How Sleep Disorders Affect You

Not getting enough sleep can negatively impact your brain. Poor sleep can lead to mood changes like irritability and depression and affect your ability to store memories. Additionally, those lacking sleep can have worse reaction times, which puts them at a higher risk for accidents at work and on the road. Further consequences can include physical problems like heart disease, obesity, and diabetes.

The effects of untreated sleep apnea can be dire. Because this breathing disorder causes lower oxygen levels and different chest pressure, it can lead to a multitude of health problems such as:

  • Stroke
  • Heart attack and heart failure
  • Hypertension
  • Enlargement of the heart
  • Arrhythmia

This is why it is crucial to seek medical attention if you are experiencing symptoms of obstructive or central sleep apnea. Left untreated, these disorders could have far worse outcomes.

Ways to Overcome Opioid Use

If you or a loved one is looking to change your relationship with opioids and sleep, here are some tips on how to do so.

1.   Practice Self-Care

Because of how poor sleep can affect you, you may be feeling more negatively than usual. Knowing how to speak positively to yourself can actually change how your mind thinks and processes information.

Sometimes, you need to look at a situation from all angles before deciding on a perspective to take. If your first reactions and thoughts tend to be negative, try out dialectic thinking for a better mindset and to care for yourself.

2.   Help Fight the Stigma

Because they may fear the reactions of others, someone with an addiction of any kind might hesitate to seek help.

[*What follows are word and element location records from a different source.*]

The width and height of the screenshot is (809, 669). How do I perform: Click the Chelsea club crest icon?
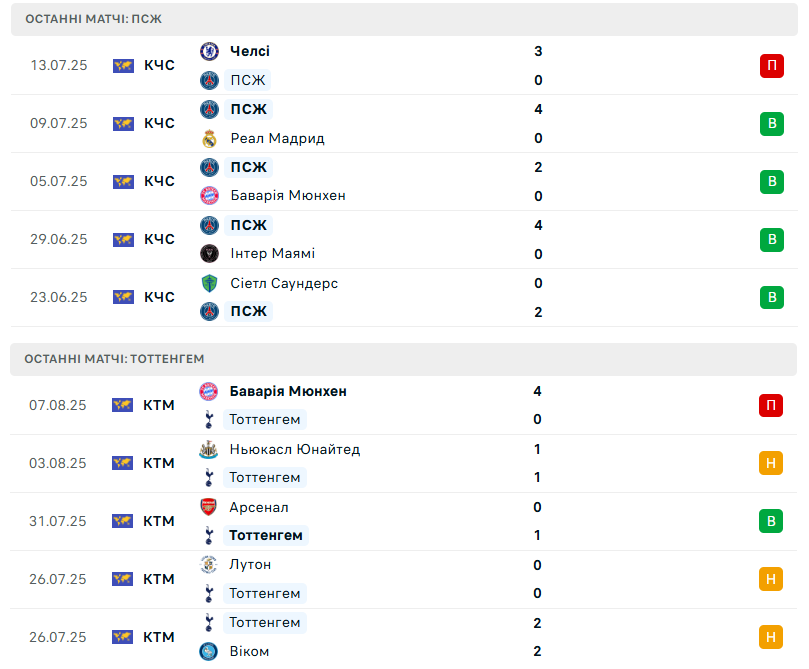(209, 51)
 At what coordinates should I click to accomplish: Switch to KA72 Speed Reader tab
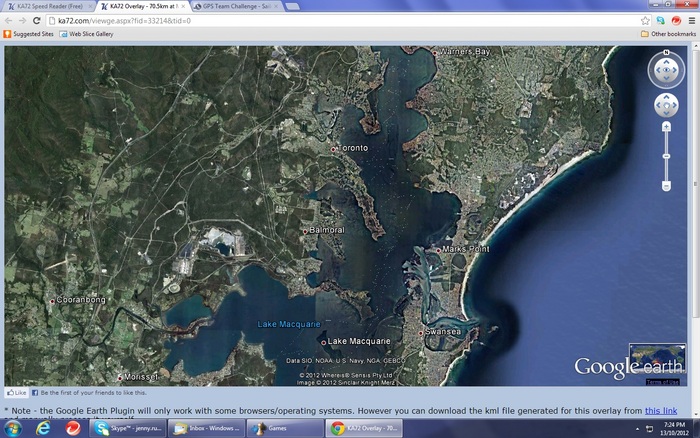(47, 6)
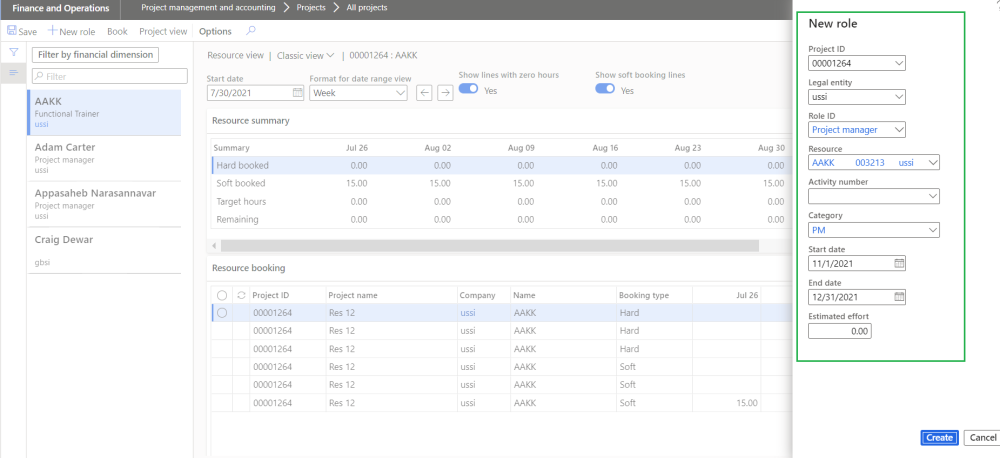The image size is (1000, 458).
Task: Click the Save disk icon
Action: click(12, 32)
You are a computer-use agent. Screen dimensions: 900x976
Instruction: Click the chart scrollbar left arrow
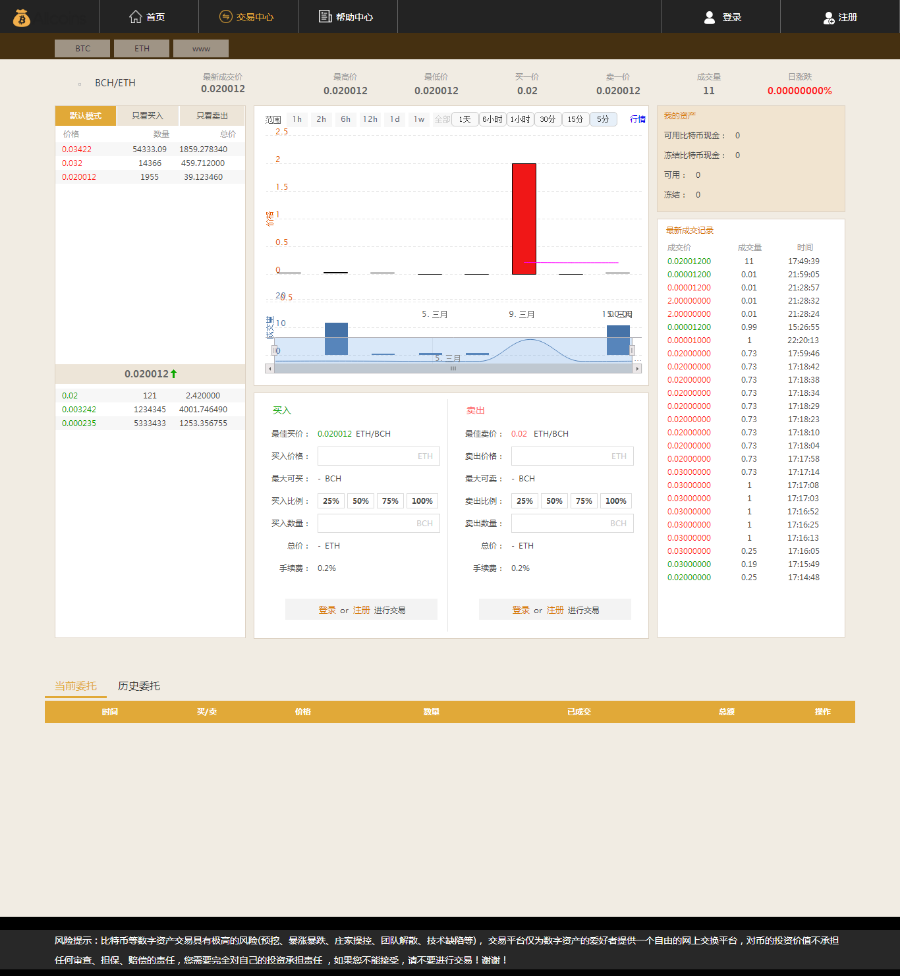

You can help change this by offering your support. Addiction and relapse do not mean you’re a bad person – they are medical conditions you need help with. Anyone with substance misuse struggles should know there are people who can help. Seeking treatment is always the best option.

3.   Keep Naloxone With You

Naloxone is a life-saving injection or nasal spray that can reverse the effects of an opioid overdose. A study by the CDC found that, in nearly 40% of overdose death cases, there was a bystander present. Because of such a high number, they recommended more of the public should be trained and given easier access to naloxone.

Search for how to find naloxone in your state, read about how to administer it, and carry it with you at all times.

The Effects of Opioids on Sleep

There is clear evidence showing how opioids can cause sleep apnea and disordered breathing. If you leave these conditions untreated, they could lead to increasingly worse health problems and poor mental health. However, there are always options for recovery out there. Speak with your loved ones about opioid use and find resources to get help.